You can keep updated by following the blog on twitter – @KeepItVeggie

My 3 Favourite Vegetarian Blogs

This slideshow requires JavaScript.

After talking about my 3 favourite cookbooks, I thought it was about time I gave some love to the vegetarian blogging community and shared three of my favourite veggie/vegan blogs. The blogging community in general has been growing quickly for a number of years now and there are some amazing bloggers out there, you just need to take some time to have a good dig around and find the perfect blogs for you!

Since becoming vegetarian again, I’ve found a few food blogs that I always go back to for brilliant (and simple) recipes and tips for an easy vegetarian lifestyle. I’m sure at least one will catch your eye!

First up is Oh My Veggies (check it out here), a lovely meat-free website which aims to make a meatless diet easy, with a wide range of vegetarian and vegan recipes, hints and tips, and meal plans. There are mains, sides and some gluten free recipes so there’s something for everyone (apart from meat-eaters). The website is super easy to navigate too which is always a plus.

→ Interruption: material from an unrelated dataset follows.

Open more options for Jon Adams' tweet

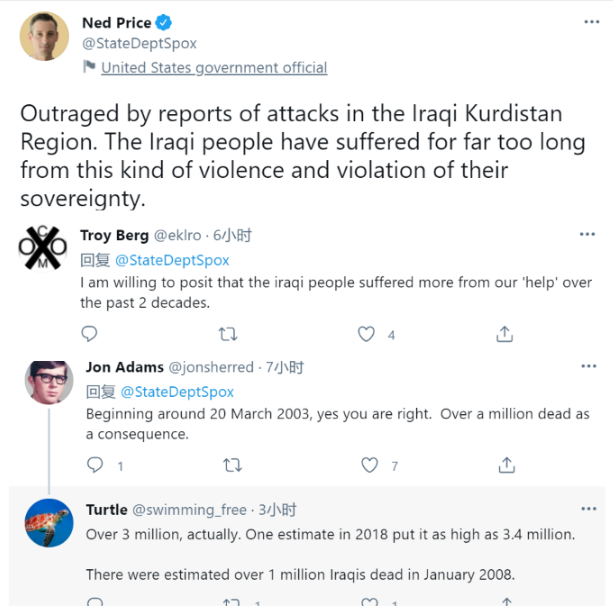coord(588,367)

Next is Living The Healthy Choice (check it out here), an absolutely gorgeous website with recipes for a plant-based diet. The photos on this blog are seriously beautiful and never fail to inspire me to be more adventurous with my cooking. Even if you don’t really care about cooking, it’s worth visiting this blog just to admire the food photography. There’s an impressive range of meat-free recipes covering everything from mains and lunches to breakfasts, sides and smoothies.

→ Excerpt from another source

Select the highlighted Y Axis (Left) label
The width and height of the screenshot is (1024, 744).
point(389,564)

Lastly is my personal favourite, Cookie & Kate (check it out here). I use this blog the most out of all of them (probably more than my cookbooks too, actually) and have got some of my favourite go-to recipes from it. It’s so easy to navigate and has an amazing range of vegetarian recipes, covering every course and occasion. It really does make vegetarian cooking less intimidating.

Thanks for reading! Remember to keep up-to-date by following the blog on twitter: @KeepItVeggie

My Top 3 Cookbooks

Left to right: The Art Of Eating Well by Jasmine and Melissa Hemsley, Keep It Vegan by Aine Carlin, and Mildreds: The Vegetarian Cookbook by Daniel Acevedo and Sarah Wasserman

Since becoming vegetarian, I’ve rediscovered the love of cooking I had when I was little and would ‘help’ my mum in the kitchen. She taught me to cook a long time ago and now, 10 or so years later, I’m revisiting it. I love vegetarian cooking. For the past couple of years, I’ve been building up my cookbook collection, now I’ve curated my collection and have got a few that I love and always go back to.

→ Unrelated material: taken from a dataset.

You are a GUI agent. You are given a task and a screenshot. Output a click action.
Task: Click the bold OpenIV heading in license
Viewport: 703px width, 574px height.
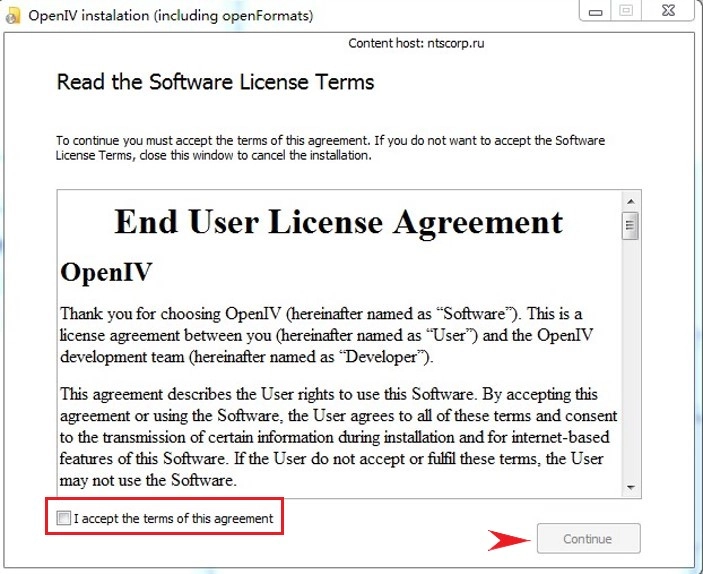tap(106, 272)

The first cookbook I bought myself was The Art Of Eating Well by Jasmine and Melissa Hemsley. This isn’t actually a vegetarian cookbook but there are a lot of recipes in it that are suitable for vegetarians and a lot of the meat recipes can be adapted to be vegetarian. There are some really interesting dishes in it and it’s a gorgeous book with a lovely font and beautiful photos. My favourite recipe I’ve tried from it is the Malaysian lentil and squash curry, but I substituted the squash for courgette because I’m not a big squash fan.

Next up is Mildreds: The Vegetarian Cookbook by Daniel Acevedo and Sarah Wasserman. This is a really lovely vegetarian cookbook with some really interesting takes on traditional dishes, all laid out in a way that makes vegetarian look simple. If cooking scares you a wee bit, this might be a good place to start. My favourite recipe from this one is probably the macaroni, but the guacamole is incredible.

The last book is probably my favourite: Keep It Vegan by Aine Carlin. This book made me seriously consider going vegan because everything I’ve made from it so far I’ve absolutely loved. Vegan cooking has always intimidated me but this book makes everything so simple and easy to follow. The ingredients aren’t super bizarre or hard to find and there’s an amazing range of recipes. I think my favourite is the vegan chana masala recipe and my family always seem to love it whenever I make it which is a definite bonus.